Some records:
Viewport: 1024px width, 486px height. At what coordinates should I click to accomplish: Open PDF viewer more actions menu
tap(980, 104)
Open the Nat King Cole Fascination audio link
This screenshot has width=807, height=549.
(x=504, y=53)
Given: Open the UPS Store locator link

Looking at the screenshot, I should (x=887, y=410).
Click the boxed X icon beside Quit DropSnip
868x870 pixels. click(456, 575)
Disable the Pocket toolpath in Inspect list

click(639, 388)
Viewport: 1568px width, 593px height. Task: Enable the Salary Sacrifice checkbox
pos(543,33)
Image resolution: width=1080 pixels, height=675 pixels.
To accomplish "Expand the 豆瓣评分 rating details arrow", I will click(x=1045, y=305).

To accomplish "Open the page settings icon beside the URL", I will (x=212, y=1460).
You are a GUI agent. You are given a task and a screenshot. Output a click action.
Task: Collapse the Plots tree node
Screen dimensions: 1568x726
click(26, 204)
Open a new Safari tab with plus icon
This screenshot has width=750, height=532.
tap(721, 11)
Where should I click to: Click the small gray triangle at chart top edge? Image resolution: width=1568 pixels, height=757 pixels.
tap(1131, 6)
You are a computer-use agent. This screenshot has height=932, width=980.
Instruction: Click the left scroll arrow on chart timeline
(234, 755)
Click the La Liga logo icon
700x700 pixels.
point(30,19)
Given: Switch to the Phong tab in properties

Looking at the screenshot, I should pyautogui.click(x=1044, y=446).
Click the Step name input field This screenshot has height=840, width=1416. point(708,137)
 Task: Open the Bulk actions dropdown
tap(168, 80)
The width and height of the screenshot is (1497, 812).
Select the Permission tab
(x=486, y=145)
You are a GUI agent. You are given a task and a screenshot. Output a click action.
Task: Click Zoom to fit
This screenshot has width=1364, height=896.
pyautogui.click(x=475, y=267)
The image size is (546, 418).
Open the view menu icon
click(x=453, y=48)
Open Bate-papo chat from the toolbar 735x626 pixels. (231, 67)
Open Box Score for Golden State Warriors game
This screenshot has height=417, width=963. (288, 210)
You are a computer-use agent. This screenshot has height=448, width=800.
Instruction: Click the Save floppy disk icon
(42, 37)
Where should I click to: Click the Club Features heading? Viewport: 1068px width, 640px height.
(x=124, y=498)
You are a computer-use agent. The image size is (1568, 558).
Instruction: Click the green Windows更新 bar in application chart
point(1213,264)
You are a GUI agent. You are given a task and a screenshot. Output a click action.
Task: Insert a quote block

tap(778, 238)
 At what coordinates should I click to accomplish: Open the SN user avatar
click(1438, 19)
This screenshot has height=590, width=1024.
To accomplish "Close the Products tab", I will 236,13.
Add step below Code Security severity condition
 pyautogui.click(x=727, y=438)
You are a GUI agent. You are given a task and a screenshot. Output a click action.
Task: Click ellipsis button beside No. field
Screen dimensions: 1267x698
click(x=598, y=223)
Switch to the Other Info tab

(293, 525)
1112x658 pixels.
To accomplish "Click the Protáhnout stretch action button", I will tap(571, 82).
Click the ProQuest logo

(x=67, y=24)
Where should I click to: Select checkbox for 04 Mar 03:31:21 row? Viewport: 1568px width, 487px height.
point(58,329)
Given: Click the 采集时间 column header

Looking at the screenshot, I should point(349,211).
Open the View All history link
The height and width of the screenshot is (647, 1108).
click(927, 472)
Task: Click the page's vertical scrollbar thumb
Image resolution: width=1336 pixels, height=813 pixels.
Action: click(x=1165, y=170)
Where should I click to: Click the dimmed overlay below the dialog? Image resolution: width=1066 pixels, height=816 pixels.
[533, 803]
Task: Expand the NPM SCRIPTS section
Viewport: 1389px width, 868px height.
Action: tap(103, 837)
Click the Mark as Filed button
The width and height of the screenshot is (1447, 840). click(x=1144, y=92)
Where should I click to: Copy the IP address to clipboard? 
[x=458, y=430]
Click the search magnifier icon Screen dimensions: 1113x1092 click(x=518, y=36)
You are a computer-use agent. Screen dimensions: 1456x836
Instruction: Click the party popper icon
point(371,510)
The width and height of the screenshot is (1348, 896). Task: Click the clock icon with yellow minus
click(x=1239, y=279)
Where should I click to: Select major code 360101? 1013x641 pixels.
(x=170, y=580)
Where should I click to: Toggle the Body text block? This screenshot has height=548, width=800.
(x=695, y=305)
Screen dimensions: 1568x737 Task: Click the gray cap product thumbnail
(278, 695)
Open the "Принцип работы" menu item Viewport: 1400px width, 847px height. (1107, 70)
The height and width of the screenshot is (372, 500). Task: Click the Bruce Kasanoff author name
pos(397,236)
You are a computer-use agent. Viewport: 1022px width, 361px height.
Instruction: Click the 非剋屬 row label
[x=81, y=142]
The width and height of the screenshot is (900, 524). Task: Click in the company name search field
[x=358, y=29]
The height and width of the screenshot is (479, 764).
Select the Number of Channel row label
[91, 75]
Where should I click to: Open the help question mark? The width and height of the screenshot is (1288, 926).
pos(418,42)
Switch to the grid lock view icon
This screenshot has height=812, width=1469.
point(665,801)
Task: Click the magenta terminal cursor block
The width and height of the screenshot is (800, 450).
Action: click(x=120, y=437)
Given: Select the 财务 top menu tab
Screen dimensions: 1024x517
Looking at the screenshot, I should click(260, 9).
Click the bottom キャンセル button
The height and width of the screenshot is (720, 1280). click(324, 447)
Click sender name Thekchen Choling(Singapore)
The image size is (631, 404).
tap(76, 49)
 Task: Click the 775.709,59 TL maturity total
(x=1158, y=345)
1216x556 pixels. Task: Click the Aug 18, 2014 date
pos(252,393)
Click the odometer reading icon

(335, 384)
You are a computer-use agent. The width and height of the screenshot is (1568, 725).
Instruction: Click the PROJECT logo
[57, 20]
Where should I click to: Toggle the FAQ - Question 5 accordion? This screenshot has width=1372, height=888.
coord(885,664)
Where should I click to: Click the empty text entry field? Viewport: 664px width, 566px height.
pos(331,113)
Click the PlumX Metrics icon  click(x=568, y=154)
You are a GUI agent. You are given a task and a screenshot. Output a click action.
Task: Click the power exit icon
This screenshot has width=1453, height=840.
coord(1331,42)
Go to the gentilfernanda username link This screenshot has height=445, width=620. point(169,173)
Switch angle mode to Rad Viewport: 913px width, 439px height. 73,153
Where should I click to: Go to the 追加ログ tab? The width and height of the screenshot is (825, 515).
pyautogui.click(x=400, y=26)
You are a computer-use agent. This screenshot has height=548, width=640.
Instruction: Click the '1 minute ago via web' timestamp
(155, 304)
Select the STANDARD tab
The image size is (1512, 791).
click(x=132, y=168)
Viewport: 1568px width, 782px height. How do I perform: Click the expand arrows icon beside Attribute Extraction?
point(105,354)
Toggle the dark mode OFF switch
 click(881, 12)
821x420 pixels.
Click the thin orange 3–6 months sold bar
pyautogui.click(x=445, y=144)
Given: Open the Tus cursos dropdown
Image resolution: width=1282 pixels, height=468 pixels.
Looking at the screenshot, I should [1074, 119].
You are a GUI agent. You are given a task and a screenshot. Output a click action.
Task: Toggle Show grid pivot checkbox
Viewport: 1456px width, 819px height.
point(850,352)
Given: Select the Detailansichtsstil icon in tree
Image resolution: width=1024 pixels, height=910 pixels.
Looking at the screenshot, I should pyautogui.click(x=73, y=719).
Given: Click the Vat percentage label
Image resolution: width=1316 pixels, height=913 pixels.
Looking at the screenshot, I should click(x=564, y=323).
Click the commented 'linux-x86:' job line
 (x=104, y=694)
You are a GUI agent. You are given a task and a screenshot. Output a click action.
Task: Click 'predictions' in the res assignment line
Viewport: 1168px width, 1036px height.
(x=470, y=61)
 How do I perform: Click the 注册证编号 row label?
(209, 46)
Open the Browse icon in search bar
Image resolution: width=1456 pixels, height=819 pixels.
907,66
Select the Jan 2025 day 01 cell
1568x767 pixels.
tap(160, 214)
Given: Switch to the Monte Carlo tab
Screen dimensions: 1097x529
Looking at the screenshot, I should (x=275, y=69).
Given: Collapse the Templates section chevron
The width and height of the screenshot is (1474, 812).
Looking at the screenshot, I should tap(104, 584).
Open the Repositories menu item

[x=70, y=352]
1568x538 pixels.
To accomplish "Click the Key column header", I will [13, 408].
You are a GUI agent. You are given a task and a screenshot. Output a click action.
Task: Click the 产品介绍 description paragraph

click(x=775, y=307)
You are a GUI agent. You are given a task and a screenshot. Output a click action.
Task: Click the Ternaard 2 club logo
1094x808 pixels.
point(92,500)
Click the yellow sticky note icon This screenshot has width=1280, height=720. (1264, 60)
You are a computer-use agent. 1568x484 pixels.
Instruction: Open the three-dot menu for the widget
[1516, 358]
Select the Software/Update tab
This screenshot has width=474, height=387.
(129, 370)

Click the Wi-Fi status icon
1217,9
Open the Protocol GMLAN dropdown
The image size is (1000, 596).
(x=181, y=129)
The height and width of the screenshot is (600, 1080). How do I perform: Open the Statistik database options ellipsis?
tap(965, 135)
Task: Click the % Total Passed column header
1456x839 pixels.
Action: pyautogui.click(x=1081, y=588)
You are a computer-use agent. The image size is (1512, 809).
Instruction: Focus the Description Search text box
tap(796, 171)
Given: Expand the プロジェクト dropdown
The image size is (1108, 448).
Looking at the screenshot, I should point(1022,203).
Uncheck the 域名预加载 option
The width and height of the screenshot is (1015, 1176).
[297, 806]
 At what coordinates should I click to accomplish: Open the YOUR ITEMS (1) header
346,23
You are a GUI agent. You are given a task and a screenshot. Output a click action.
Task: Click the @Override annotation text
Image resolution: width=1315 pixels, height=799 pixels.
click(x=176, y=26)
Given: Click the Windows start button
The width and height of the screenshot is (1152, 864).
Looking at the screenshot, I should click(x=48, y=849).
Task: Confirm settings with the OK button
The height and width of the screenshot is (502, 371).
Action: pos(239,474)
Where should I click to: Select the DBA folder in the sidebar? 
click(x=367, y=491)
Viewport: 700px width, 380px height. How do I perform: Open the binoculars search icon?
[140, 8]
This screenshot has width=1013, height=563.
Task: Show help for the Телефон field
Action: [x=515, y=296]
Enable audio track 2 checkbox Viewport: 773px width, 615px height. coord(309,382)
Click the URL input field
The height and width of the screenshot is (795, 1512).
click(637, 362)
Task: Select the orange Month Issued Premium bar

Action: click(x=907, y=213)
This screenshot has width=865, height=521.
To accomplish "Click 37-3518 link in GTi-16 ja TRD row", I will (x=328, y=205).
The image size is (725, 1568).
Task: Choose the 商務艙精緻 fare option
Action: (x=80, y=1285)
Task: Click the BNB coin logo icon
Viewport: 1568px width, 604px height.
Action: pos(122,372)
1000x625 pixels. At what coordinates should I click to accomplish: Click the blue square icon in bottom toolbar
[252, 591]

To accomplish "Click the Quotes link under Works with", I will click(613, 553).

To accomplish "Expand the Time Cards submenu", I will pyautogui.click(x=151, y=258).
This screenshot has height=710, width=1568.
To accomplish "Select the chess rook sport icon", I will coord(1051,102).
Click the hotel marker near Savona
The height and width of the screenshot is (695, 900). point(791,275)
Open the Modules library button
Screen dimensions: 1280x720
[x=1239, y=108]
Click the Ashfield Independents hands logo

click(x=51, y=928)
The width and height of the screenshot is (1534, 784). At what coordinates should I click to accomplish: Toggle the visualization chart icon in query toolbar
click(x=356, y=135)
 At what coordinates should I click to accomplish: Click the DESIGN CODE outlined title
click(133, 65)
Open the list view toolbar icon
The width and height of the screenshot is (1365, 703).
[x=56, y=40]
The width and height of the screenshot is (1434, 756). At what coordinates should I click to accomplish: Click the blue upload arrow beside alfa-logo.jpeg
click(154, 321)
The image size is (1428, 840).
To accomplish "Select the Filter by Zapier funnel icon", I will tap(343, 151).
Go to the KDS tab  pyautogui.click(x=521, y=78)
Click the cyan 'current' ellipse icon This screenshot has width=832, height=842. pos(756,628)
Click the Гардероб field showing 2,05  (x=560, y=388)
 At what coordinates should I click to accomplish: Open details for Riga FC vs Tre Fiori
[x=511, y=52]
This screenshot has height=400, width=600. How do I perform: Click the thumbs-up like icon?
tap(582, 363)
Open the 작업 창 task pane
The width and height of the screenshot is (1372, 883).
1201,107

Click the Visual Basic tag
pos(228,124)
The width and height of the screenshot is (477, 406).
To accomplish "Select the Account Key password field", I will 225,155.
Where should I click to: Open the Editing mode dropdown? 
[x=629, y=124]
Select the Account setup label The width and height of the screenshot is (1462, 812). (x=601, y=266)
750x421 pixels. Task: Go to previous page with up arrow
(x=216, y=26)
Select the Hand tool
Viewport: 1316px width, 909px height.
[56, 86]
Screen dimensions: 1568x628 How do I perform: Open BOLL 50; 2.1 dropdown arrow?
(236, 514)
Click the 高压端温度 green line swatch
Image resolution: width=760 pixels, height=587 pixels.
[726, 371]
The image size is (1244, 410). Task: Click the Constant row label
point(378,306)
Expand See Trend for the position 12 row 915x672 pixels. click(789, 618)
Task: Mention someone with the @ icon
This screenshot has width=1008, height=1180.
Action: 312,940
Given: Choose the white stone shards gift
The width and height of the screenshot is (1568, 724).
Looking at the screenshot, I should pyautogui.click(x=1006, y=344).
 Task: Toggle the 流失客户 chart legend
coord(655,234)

THE TASK:
How many lines in the items above contain the string "section", counting case? Reply with the number only.

EXERCISE ANSWER:
2